**Exercise brief:** Copy the lines below verbatim, beginning with the line that contains "Click the grayed" and stopping after the line that contains "Expand microphone options".

**Recorded data:**
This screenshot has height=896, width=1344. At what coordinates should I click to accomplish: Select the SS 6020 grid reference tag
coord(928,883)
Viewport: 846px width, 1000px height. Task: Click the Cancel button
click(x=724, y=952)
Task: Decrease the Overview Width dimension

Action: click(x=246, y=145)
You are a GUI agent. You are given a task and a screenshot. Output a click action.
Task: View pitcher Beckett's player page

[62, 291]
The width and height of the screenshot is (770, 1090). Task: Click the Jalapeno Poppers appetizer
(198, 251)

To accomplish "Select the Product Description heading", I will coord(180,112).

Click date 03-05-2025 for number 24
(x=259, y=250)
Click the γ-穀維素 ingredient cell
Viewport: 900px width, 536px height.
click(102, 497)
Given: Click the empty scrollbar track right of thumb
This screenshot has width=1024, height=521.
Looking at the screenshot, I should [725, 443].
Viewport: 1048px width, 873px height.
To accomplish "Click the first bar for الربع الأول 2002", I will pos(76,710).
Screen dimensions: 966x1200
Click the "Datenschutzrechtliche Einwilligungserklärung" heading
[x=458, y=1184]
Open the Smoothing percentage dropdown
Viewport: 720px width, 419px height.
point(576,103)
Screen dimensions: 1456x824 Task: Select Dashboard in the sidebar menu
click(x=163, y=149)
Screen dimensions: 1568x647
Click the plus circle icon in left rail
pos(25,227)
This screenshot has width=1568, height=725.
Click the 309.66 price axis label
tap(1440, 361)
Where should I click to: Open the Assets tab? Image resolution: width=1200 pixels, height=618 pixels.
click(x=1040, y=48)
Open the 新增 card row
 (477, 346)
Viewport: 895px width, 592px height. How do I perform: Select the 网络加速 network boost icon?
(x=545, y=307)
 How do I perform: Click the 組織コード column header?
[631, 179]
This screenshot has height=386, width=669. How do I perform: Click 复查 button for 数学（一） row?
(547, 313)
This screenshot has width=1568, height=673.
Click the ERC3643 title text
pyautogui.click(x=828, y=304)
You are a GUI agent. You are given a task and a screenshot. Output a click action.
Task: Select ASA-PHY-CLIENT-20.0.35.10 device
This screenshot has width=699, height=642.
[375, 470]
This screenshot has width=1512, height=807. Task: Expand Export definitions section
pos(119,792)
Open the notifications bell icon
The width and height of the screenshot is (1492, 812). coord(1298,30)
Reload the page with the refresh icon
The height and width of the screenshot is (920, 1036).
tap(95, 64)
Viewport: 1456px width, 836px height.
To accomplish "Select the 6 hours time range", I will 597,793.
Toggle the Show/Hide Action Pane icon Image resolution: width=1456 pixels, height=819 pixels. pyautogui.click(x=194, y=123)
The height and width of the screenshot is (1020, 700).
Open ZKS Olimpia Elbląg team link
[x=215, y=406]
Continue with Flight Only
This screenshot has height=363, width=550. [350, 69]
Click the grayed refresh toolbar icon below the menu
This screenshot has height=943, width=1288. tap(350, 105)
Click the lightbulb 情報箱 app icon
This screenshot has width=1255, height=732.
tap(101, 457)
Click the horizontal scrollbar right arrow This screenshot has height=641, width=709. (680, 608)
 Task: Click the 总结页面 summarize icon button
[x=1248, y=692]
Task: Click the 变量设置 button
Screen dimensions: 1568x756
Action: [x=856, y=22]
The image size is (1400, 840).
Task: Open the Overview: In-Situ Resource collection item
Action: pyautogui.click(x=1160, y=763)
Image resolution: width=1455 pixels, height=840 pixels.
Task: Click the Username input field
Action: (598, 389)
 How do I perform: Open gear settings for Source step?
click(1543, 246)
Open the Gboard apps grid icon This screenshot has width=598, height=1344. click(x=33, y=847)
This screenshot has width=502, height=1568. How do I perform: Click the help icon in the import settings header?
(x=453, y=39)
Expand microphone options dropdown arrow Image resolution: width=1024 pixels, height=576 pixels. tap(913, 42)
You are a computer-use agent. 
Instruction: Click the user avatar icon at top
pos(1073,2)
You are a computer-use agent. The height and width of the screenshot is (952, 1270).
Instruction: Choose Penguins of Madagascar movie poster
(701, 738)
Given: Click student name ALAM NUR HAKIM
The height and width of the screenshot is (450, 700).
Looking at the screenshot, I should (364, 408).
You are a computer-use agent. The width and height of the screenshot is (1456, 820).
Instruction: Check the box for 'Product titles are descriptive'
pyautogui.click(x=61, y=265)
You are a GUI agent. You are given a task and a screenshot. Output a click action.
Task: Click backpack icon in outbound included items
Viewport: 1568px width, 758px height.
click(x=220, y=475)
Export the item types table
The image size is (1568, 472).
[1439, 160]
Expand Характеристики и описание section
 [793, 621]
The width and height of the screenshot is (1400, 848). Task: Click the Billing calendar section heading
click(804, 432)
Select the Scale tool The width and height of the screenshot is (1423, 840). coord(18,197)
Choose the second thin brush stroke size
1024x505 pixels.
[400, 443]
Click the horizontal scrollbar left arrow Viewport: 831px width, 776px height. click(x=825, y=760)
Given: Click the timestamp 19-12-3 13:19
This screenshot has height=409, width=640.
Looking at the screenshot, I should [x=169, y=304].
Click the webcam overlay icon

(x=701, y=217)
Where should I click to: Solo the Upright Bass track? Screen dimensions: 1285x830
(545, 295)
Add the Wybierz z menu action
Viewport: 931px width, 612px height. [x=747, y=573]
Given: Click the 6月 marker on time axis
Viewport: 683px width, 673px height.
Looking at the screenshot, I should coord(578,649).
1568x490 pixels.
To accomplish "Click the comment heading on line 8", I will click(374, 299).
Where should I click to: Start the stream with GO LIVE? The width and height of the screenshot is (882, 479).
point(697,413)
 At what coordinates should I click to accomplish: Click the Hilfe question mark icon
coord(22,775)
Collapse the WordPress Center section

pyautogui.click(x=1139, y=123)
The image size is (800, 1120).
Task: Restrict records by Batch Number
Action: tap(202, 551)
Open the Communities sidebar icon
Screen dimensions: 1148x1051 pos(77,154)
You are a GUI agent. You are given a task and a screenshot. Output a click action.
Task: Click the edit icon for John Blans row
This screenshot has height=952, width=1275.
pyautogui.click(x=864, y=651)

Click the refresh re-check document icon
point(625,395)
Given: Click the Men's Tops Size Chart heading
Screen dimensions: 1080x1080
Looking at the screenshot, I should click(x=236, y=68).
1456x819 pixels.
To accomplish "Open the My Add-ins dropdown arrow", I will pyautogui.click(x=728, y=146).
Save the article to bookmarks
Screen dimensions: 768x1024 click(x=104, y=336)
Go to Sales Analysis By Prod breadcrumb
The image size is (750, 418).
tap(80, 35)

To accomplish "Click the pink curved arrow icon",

**Reply to the exercise:**
Click the grayed refresh toolbar icon below the menu
This screenshot has height=943, width=1288. tap(350, 105)
Click the lightbulb 情報箱 app icon
This screenshot has width=1255, height=732.
tap(101, 457)
Click the horizontal scrollbar right arrow This screenshot has height=641, width=709. (680, 608)
 Task: Click the 总结页面 summarize icon button
[x=1248, y=692]
Task: Click the 变量设置 button
Screen dimensions: 1568x756
Action: [x=856, y=22]
The image size is (1400, 840).
Task: Open the Overview: In-Situ Resource collection item
Action: pyautogui.click(x=1160, y=763)
Image resolution: width=1455 pixels, height=840 pixels.
Task: Click the Username input field
Action: (598, 389)
 How do I perform: Open gear settings for Source step?
click(1543, 246)
Open the Gboard apps grid icon This screenshot has width=598, height=1344. click(x=33, y=847)
This screenshot has width=502, height=1568. How do I perform: Click the help icon in the import settings header?
(x=453, y=39)
Expand microphone options dropdown arrow Image resolution: width=1024 pixels, height=576 pixels. tap(913, 42)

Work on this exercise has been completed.